But then she sees me and, by extension, Booker what we really are: killers. He is a gun and I am the finger that pulls the trigger. I am the one exposing her to murder and death and rampant indecency in a world she previously had filled with nothing but joy and happiness. Her reaction to first seeing me kill is appropriate: she runs. The second time is to rescue her, and she understands the act’s necessity. Then, when she is the one with the crimson-soaked hands, she understands its simplicity, its ease. There is a murderer and a victim and nothing more. What she becomes is still smart and headstrong but jaded. Cynical. Us.
Her bare reaction is key to our experience of the game. From when she believes that the tears she has been ripping into the world(s) have killed people to when she is actually holding the bloody blade (doing what she believes is right in protecting a child), we are shown that what we have been so blasé about after thousands of bullets and hundreds of bodies is simultaneously complex and simple, muddled and stark, clean and dirty. The motion of firing a gun or wielding a knife is simple but the reasons for doing so are numerous, unfathomable, and imprecise. It’s a path of escalation to where each step along the way we ask ourselves is it worth it and then we fire anyways, looking back and wondering as we march forever forward.

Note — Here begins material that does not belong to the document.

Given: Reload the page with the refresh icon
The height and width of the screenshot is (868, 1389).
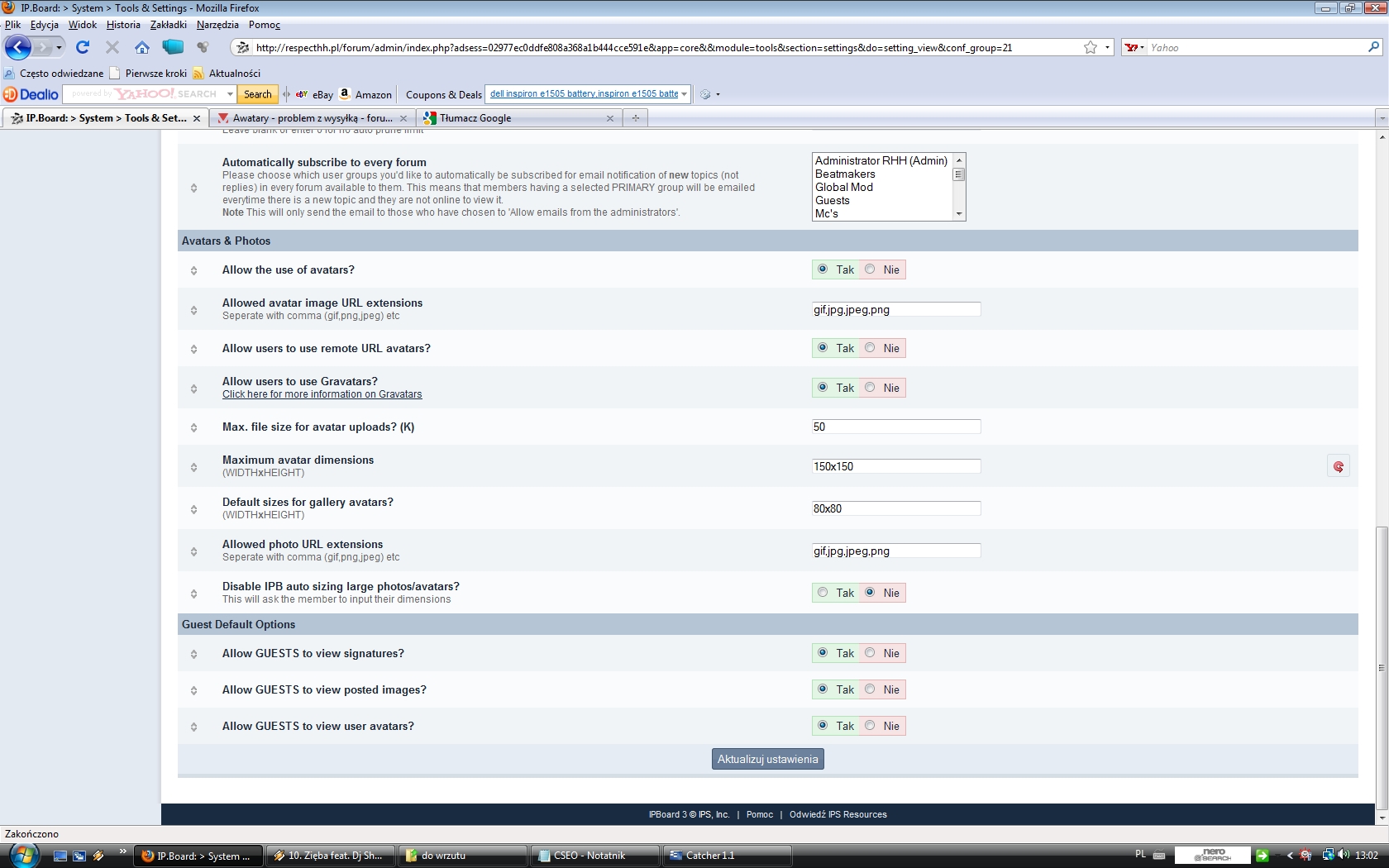Looking at the screenshot, I should (x=83, y=48).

In our pursuits to get an airship back from Daisy Fitzroy, the leader of the Vox Populi, we twice see the death of gunsmith Chen Lin, his wife once, and end up sticking hundreds of people in a state of remembering being dead while still existing in some other reality. We trade the fanatical rule of Comstock for the maniacal reign of Fitzroy, resulting in commensurate blood and, it seems, more scalps. But now we are forced to ask ourselves at what point did the tide turn?
We are forced to examine whether the outcome of the Vox/Founders war was inevitable or by our doing only. We ask was the finality of the situation binary or has our hand made it that way. Jack and Rapture represent a pillar of fatalism; Booker and Columbia dabble in determinism. Both, however, steep in a pool of choices and question. Levine first asks what little choices and actions we make matter if they are within a larger construct of some other’s design. Now, with BioShock Infinite, he asks if the consequences of our actions can possibly stand against the value of our goals.
He asks, but we may choose to answer.